Gather every line from the rows below that contains the word "slider", matching its case exactly.

--- start ---

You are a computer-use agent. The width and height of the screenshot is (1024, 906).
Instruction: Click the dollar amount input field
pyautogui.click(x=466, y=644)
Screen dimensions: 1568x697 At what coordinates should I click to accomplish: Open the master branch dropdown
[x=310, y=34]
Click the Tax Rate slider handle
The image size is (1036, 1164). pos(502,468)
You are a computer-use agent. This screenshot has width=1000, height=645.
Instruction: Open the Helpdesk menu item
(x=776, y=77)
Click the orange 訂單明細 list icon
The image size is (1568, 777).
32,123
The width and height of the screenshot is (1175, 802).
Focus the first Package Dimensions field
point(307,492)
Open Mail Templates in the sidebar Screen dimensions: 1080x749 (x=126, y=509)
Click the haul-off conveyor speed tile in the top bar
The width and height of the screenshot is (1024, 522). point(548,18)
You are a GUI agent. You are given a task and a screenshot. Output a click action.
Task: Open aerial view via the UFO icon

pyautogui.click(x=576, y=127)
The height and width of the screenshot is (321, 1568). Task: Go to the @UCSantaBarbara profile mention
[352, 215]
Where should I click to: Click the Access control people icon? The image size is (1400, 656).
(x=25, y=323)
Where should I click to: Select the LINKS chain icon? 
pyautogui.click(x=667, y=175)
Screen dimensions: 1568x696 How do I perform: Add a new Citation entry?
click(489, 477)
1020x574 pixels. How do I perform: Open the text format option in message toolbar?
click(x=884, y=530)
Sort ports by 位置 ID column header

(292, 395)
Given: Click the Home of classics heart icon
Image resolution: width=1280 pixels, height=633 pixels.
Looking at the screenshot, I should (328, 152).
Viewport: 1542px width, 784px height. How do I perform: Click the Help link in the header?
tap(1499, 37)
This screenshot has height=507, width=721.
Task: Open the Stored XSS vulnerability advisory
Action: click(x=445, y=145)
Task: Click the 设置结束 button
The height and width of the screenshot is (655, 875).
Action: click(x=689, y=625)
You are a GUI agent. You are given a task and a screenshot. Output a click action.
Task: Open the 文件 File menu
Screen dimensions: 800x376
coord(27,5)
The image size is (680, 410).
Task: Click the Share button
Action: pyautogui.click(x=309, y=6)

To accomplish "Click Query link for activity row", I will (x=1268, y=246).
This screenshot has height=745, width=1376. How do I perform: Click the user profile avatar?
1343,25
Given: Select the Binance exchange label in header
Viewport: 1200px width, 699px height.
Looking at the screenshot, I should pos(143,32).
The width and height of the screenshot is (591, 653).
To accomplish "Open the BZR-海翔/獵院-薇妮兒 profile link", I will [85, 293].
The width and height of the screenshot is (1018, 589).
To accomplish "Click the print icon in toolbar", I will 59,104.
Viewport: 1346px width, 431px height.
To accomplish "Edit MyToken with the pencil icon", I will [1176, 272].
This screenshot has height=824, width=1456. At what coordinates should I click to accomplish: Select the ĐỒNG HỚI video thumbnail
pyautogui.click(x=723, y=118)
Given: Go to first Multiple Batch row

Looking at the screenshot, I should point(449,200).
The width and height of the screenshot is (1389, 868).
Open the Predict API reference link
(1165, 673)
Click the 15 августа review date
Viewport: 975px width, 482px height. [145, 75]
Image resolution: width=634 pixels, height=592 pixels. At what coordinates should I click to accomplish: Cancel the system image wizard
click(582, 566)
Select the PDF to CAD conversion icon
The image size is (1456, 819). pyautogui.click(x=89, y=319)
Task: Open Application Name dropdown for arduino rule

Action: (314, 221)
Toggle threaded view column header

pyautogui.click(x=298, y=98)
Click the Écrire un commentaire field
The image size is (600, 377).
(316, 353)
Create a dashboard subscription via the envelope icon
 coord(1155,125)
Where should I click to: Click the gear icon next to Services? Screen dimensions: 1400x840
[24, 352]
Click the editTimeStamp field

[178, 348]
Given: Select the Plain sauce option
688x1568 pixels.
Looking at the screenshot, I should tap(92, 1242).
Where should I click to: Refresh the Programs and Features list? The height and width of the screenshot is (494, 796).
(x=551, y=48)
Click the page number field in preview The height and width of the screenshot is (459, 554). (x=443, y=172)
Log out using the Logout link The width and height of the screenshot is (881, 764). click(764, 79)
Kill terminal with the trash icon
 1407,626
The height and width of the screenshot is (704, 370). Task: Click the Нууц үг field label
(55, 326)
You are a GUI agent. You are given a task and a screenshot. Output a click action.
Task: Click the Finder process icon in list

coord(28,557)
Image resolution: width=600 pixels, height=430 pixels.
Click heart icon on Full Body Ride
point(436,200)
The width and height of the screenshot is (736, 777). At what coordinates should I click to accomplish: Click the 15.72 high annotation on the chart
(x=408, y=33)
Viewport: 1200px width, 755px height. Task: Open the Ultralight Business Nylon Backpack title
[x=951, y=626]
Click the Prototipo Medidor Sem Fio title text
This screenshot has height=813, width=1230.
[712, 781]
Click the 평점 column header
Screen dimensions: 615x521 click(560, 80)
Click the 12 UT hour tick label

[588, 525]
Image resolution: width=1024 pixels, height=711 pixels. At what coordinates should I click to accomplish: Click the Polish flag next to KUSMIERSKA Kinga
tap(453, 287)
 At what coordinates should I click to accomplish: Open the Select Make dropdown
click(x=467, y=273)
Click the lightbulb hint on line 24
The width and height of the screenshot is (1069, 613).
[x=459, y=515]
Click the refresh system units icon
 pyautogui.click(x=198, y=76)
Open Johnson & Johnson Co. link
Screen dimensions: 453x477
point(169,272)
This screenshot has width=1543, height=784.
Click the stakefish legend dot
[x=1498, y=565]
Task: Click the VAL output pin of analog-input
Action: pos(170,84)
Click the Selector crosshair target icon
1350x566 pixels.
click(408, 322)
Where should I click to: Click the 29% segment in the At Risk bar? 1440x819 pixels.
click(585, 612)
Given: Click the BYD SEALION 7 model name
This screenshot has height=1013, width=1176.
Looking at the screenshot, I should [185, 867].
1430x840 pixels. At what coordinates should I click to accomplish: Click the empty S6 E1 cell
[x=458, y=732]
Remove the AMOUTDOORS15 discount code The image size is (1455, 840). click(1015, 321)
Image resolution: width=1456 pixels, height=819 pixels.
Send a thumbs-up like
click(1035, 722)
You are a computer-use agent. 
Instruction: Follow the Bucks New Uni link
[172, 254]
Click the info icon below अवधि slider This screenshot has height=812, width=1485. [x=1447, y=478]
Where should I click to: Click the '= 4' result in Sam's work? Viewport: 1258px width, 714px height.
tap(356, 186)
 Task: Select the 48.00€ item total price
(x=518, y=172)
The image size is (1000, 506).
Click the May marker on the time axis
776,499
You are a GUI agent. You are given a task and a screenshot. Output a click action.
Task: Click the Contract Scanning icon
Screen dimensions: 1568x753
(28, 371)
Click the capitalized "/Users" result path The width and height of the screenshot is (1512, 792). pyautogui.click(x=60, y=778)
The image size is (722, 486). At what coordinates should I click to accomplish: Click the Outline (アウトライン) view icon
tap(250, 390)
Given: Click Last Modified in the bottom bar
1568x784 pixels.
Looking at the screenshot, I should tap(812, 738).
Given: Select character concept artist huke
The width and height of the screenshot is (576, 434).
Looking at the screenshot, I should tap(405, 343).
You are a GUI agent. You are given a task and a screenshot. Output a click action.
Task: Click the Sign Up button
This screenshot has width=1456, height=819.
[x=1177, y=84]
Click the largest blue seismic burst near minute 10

--- end ---

**FINISHED TASK:**
Click the Tax Rate slider handle
Click the info icon below अवधि slider This screenshot has height=812, width=1485. [x=1447, y=478]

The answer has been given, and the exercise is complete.